In this article we present 4 patients with unusual presentations or manifestations, some of which are unexpected in XLA patients such as autoimmune phenomenon.
Results
Patient 1
This patient was born after a normal pregnancy to nonconsanguineous parents and presented at 15 months of age with fever, rash, and neutropenia. Five months later he experienced another febrile illness and again blood film showed he had neutropenia. On examination he had no dysmorphic features, weight and height were at the 75th percentile, and development was appropriate for his age. He later developed recurrent pruritic erythematous papular lesions on his trunk and extremities. Biopsies revealed multiple granulomas with scattered Langerhans-type giant cells and extensive mononuclear infiltration consistent with granulomatous disease.

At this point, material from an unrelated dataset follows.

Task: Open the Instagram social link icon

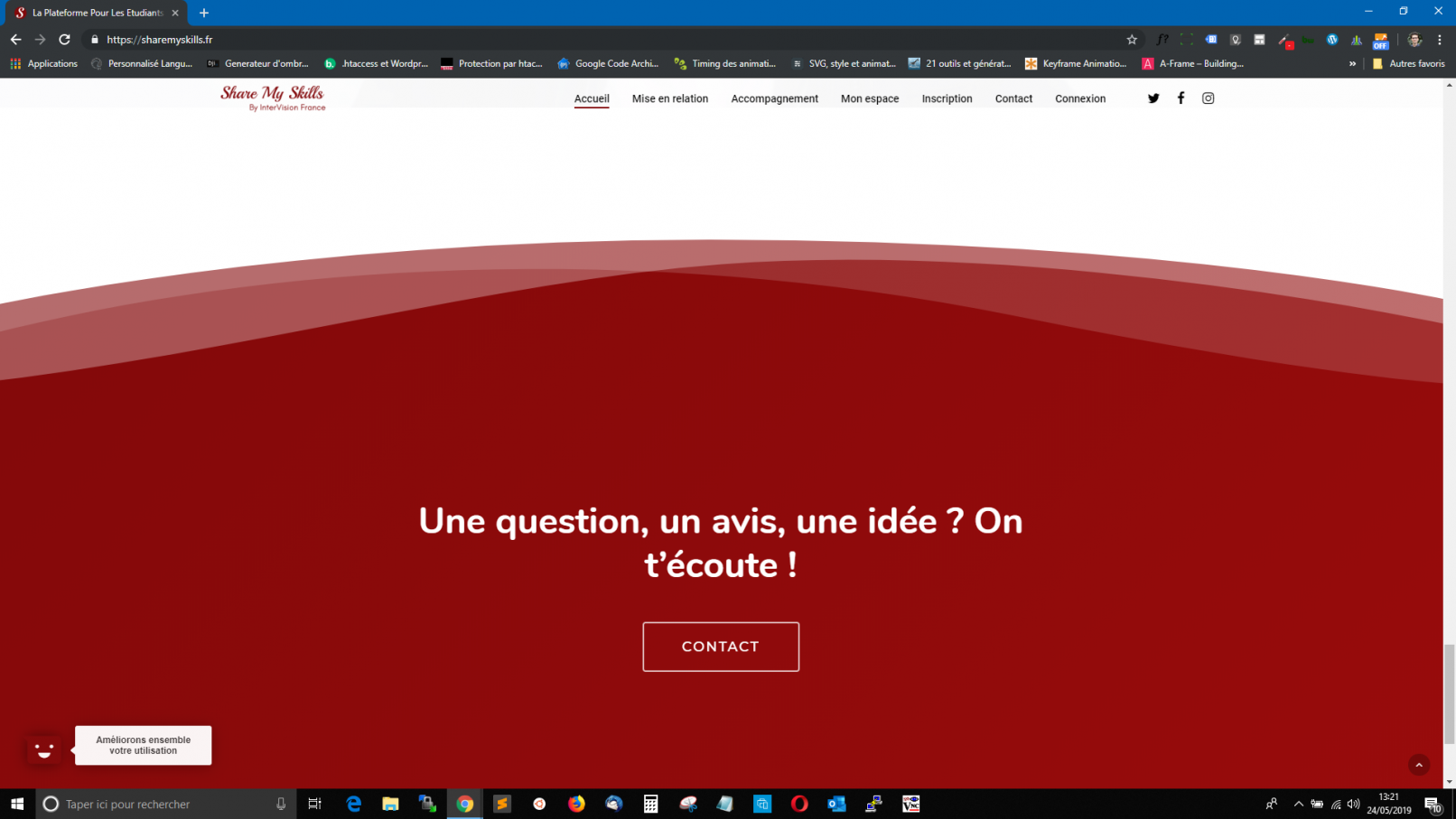Action: click(x=1208, y=98)
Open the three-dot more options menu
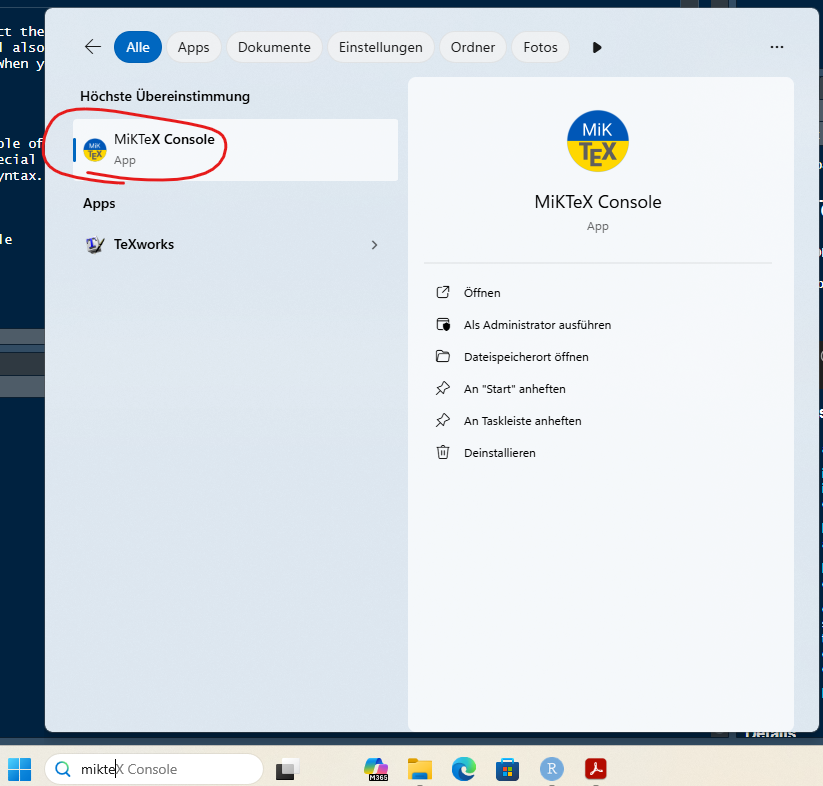Viewport: 823px width, 786px height. click(776, 47)
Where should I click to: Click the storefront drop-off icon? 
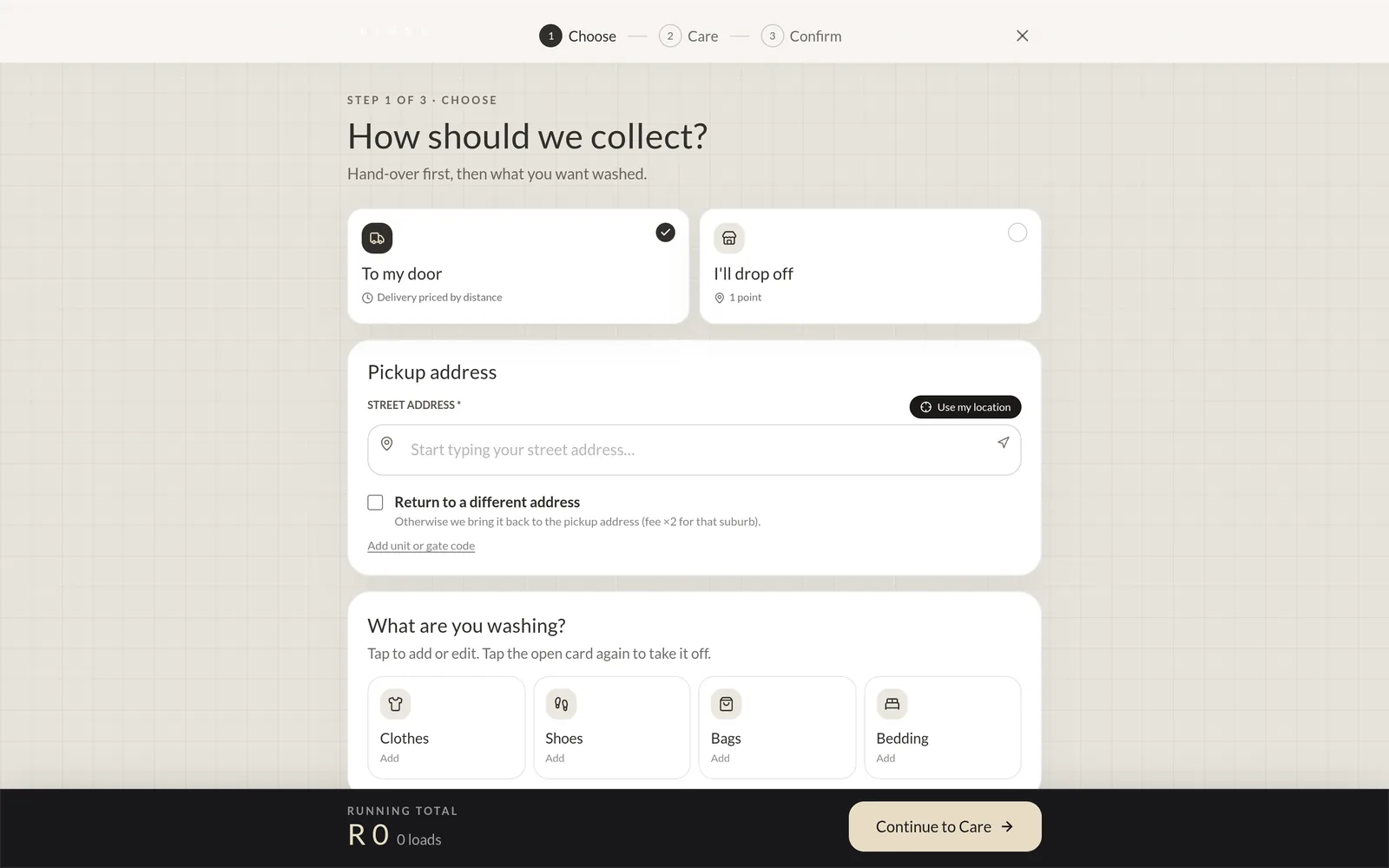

Bacterial, mycobacteria, and fungal stains were negative. The patient did not have a fever, and he had no increased inflammatory markers. Thorough radiologic evaluation did not reveal evidence for visceral granulomatous disease. The skin lesions slowly resolved with topical steroids and anti-bacterial treatment.
Patient 2
This patient was a 9-year-old boy who was transferred to our hospital with intractable seizures. His illness followed an upper respiratory viral disease. A week after his acute febrile illness, which was considered an upper respiratory infection, he developed ataxia, dysarthria, and dysphagia without fever. The initial sepsis workup revealed a white blood cell count of 2.6 × 103 cell/µL, and lumbar puncture showed cerebral spinal fluid (CSF) with a high protein level of 889 mg/L (100–400 normal range) but no elevation of white blood cell count, normal glucose, and no organisms in the gram stain or cultures (before initiation of any antimicrobial treatment). Imaging of his brain showed areas of demyelination that were typical of acute demyelinating encephalomyelitis.
Past medical history revealed one occasion of suspected pneumonia that was treated with a course of erythromycin, and it resolved quickly. Physical examination revealed small cervical lymph nodes, and tonsillar tissue was present.
Family history was unremarkable with nonconsanguineous parents and 3 healthy siblings. There was no history of recurrent infections or early childhood death in the family.
The patient was treated with steroids, acyclovir, dilantin, and intravenous immunoglobulins (IVIg); he slowly and fully recovered and continues on IVIg treatment.
Patient 3
This patient was a boy, 3 years and 10 months of age, who was diagnosed initially because of a recurrent, red, fine, nonitchy rash that persisted for a week involving the trunk and extremities including palms and soles. During early events he was afebrile and well, but later on these episodes were associated with fever. Serology tests for viruses, including measles, which the child was vaccinated for, were negative. During the period of investigation he developed thrombocytopenia (platelets 40 000 cells/µL) and a bone marrow aspiration showed normal cellularity with adequate numbers of megakaryocytes as well as normal erythropoiesis and granulopoiesis. Upon starting replacement with IVIg, the thrombocytopenia resolved suggesting an underlying autoimmune mechanism.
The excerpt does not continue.